Comme le GENIUS Act impose que les stablecoins soient adossés au dollar, cela entraînera des achats massifs d'obligations du Trésor américain. Cette dynamique pourrait profiter aux États-Unis, qui font face à un important déficit budgétaire, mais elle n'est pas sans risques, aussi bien pour Washington que pour le reste du monde.
« Ce faisant, vous créez une alternative au dollar américain, ce qui pourrait accentuer son affaiblissement », a estimé Mortier. « Car si un pays pousse à l'adoption d'un stablecoin, cela peut être perçu comme un aveu que le dollar n'est pas si fort. »
Actuellement, 98 % des stablecoins sont adossés au dollar, mais plus de 80 % des transactions en stablecoins s'effectuent hors des États-Unis.

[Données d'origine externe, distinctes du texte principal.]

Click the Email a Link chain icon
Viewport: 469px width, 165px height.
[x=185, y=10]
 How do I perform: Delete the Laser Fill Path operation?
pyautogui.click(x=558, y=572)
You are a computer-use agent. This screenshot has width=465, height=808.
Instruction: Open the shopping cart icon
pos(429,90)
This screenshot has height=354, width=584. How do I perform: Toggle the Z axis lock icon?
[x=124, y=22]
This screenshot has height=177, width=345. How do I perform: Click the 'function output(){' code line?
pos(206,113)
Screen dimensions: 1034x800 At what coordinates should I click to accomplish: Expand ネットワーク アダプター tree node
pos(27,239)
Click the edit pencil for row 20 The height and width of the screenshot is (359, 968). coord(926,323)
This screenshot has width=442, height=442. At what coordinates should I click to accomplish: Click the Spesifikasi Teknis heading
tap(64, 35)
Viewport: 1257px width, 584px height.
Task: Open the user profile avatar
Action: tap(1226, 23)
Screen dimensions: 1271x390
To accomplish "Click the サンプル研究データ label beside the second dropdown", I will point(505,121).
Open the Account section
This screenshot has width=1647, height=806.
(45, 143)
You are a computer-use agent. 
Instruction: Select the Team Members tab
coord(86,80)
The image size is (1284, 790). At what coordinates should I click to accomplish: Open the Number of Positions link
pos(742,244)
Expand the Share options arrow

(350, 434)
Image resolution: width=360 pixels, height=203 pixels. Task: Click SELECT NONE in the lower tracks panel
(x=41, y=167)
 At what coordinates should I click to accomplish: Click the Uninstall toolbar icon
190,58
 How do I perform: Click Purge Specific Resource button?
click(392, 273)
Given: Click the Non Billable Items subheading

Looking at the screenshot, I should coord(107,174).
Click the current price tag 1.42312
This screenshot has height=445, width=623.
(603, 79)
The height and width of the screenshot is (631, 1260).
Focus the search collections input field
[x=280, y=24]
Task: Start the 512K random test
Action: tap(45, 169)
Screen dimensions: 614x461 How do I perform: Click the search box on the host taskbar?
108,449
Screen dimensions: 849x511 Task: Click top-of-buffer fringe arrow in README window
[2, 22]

Le ministre italien des Finances, Giancarlo Giorgetti, a averti en avril que la politique américaine sur les stablecoins représentait une menace « encore plus dangereuse » pour la stabilité financière européenne que la guerre commerciale menée par Donald Trump.
Selon lui, l'accès facilité au dollar, sans nécessiter de compte bancaire américain, séduirait des millions de personnes et risquerait de fragiliser la souveraineté monétaire des États.
La Banque des règlements internationaux a également lancé une alerte sur les risques liés aux stablecoins, évoquant la menace sur la souveraineté monétaire, des problèmes de transparence et le risque de fuite massive de capitaux depuis les économies émergentes.
Mortier, qui supervise les 2 000 milliards d'euros (2,36 trillions de dollars) d'actifs gérés par Amundi -- dont aucun n'est investi dans les cryptomonnaies --, confie ne pas avoir encore tranché sur la question des stablecoins, mais redoute qu'une adoption massive n'impacte la stabilité financière.
Au-delà de la dollarisation, ces jetons pourraient devenir de véritables « quasi-banques », estime-t-il, les utilisateurs y déposant leur argent en pensant pouvoir le retirer à tout moment. Ils seraient également utilisés comme moyen de paiement direct.
« Cela pourrait potentiellement déstabiliser le système mondial de paiements », prévient-il. « Je ne suis pas certain que ce soit une bonne idée. »
(1 $ = 0,8483 euros)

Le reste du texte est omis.